REQUIRED ACTION:
Omitting every picture, copy the lines from the one that contains "Expand the Fixed BC boundary condition item" through the last line of the records below, exactly and with nothing added.

EXTRACTED DATA:
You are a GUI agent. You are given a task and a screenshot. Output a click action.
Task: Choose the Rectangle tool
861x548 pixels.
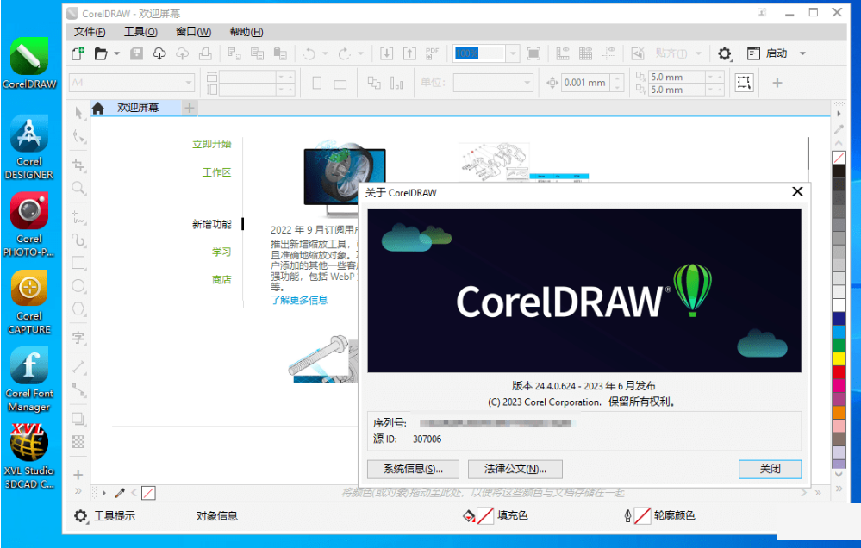pyautogui.click(x=78, y=263)

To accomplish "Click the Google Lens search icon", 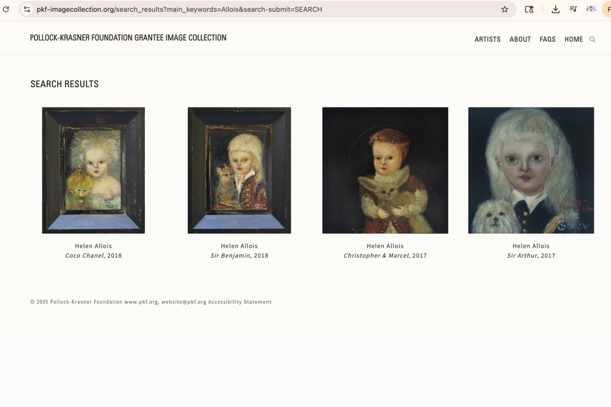I will coord(529,9).
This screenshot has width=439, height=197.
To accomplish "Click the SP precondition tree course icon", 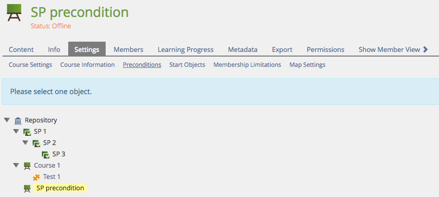I will point(27,189).
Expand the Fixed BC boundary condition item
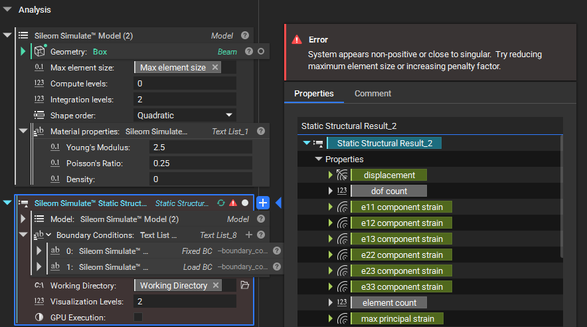 39,251
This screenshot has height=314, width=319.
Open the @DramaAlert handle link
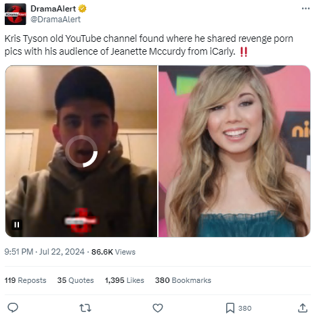[56, 20]
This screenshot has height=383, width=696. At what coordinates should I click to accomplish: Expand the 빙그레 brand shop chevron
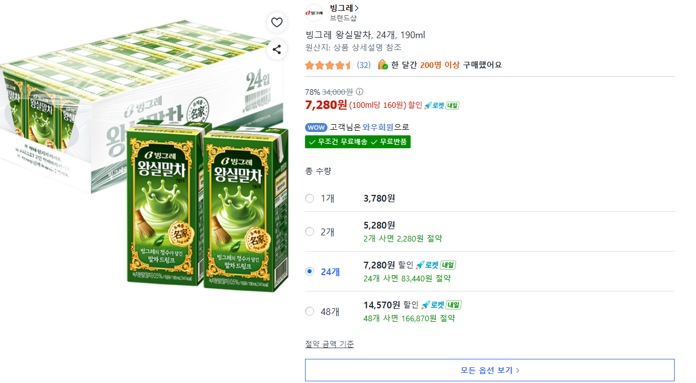coord(357,8)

SOLVED EXERCISE:
Expand the Fixed BC boundary condition item
 39,251
This screenshot has height=314, width=319.
Open the @DramaAlert handle link
[56, 20]
This screenshot has height=383, width=696. At what coordinates should I click to accomplish: Expand the 빙그레 brand shop chevron
coord(357,8)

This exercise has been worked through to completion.